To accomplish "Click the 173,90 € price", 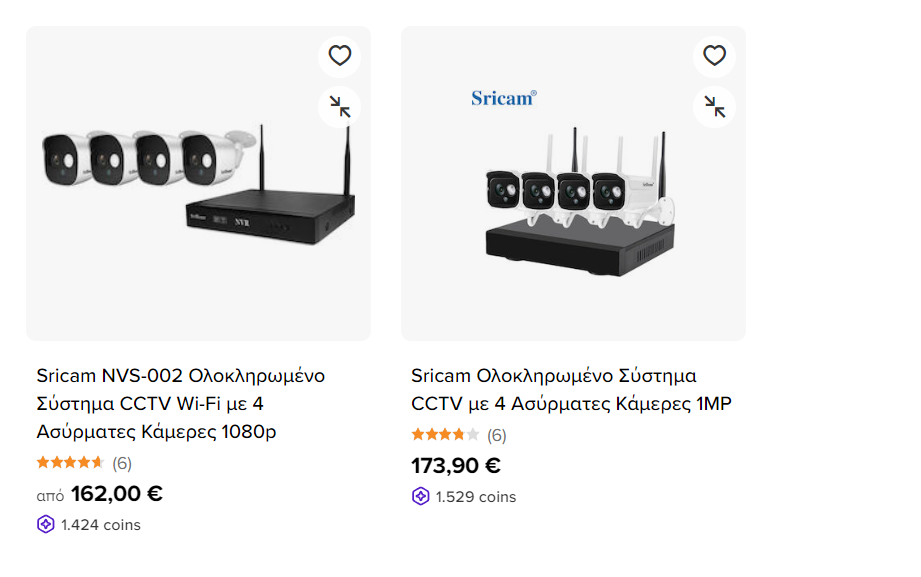I will click(456, 466).
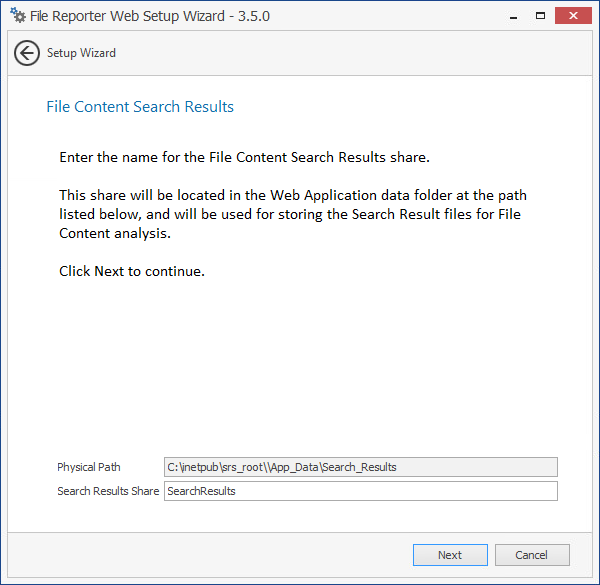Click the Search Results Share label

(x=108, y=491)
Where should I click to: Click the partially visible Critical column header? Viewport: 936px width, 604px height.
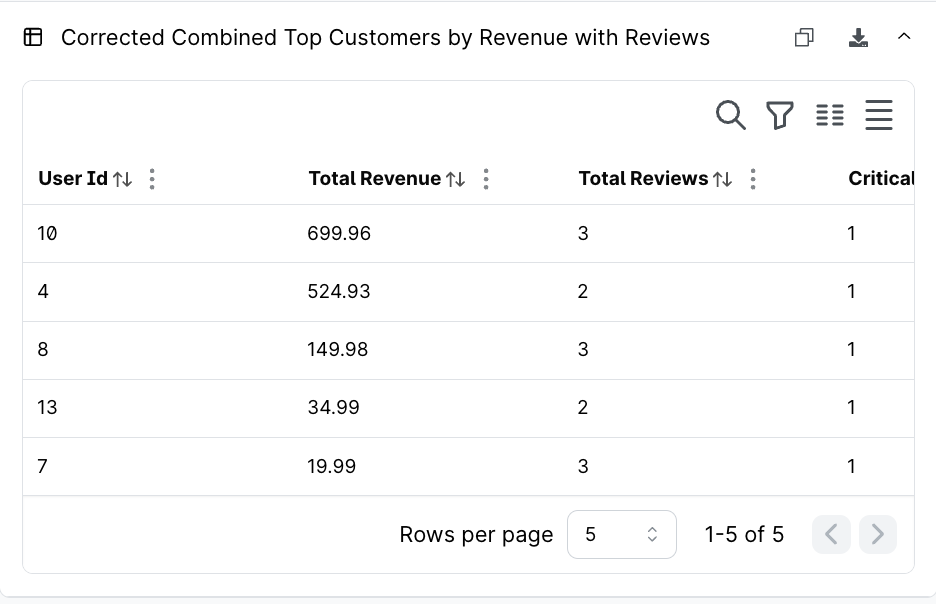880,179
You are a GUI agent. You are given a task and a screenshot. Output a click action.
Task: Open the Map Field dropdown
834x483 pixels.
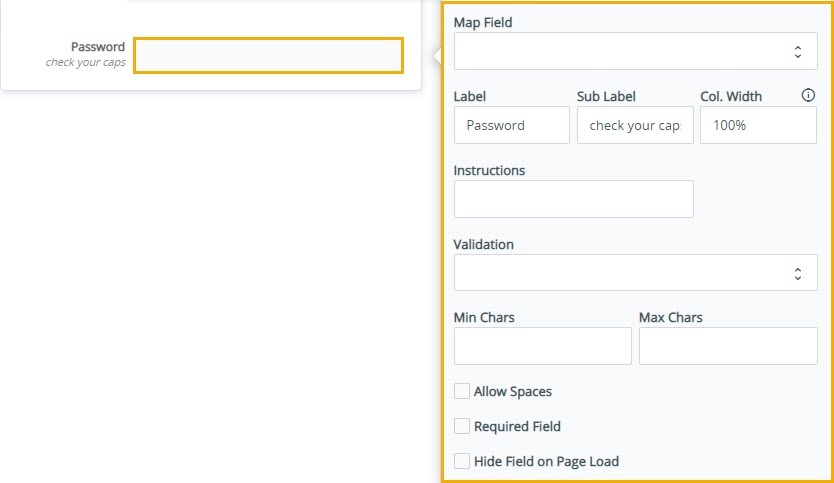click(635, 51)
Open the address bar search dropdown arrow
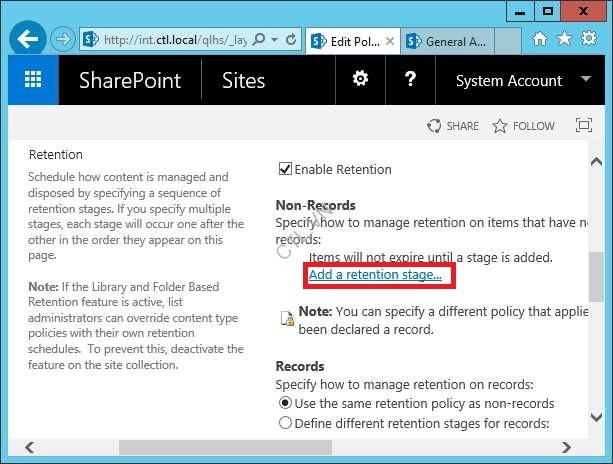613x464 pixels. coord(273,40)
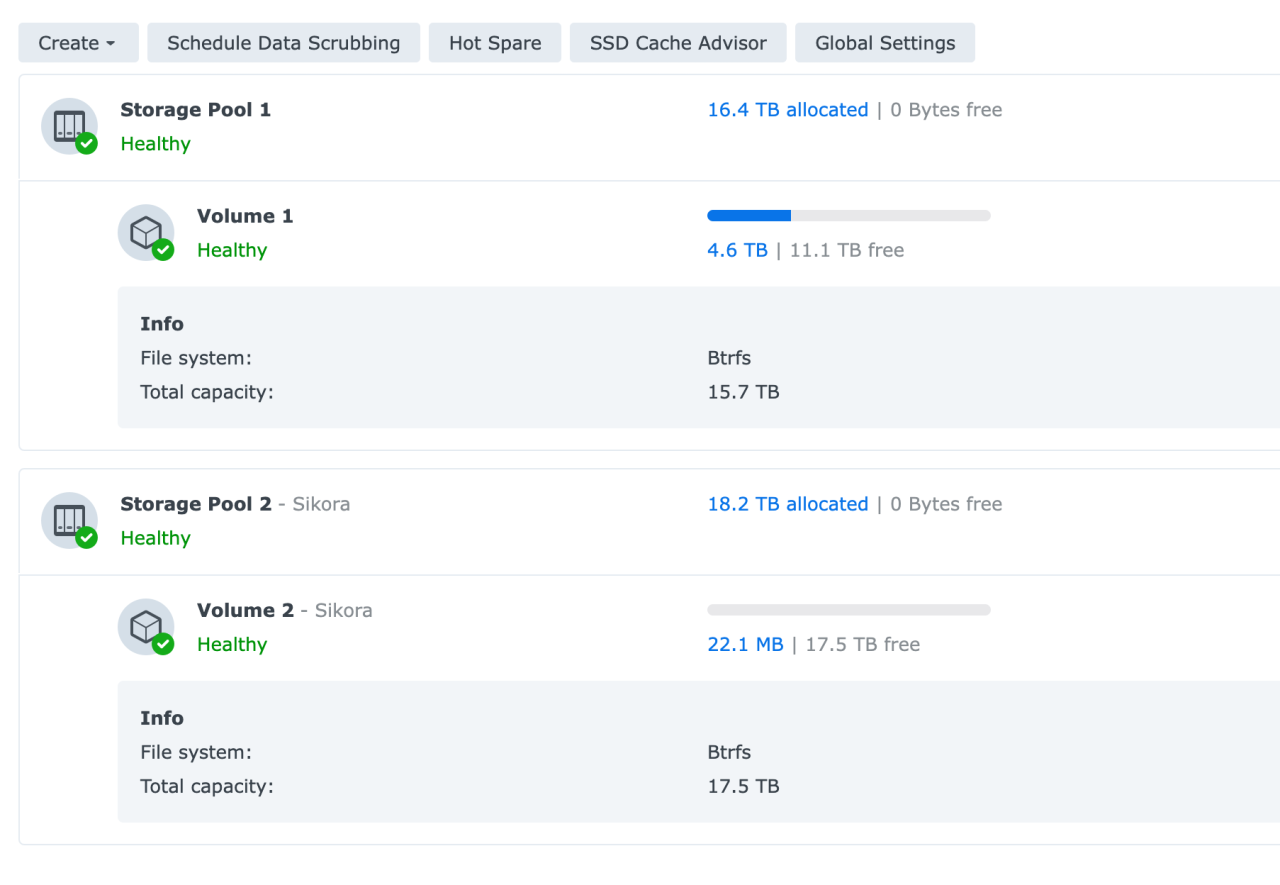Click Healthy status under Storage Pool 1
The width and height of the screenshot is (1280, 885).
tap(155, 144)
⁂
GIVEN TASK:
Rewrite the lines from the one containing "You are a GUI" through the end of the records, changing "dropdown" to "menu" and keeping everything else the same. Leave the pictures out.

SOLUTION FOR THIS PROBLEM:
You are a GUI agent. You are given a task and a screenshot. Output a click action.
Task: Open the Map Field menu
834x483 pixels.
click(635, 51)
Open the address bar search menu arrow
613x464 pixels. coord(273,40)
Click Healthy status under Storage Pool 1
The width and height of the screenshot is (1280, 885).
tap(155, 144)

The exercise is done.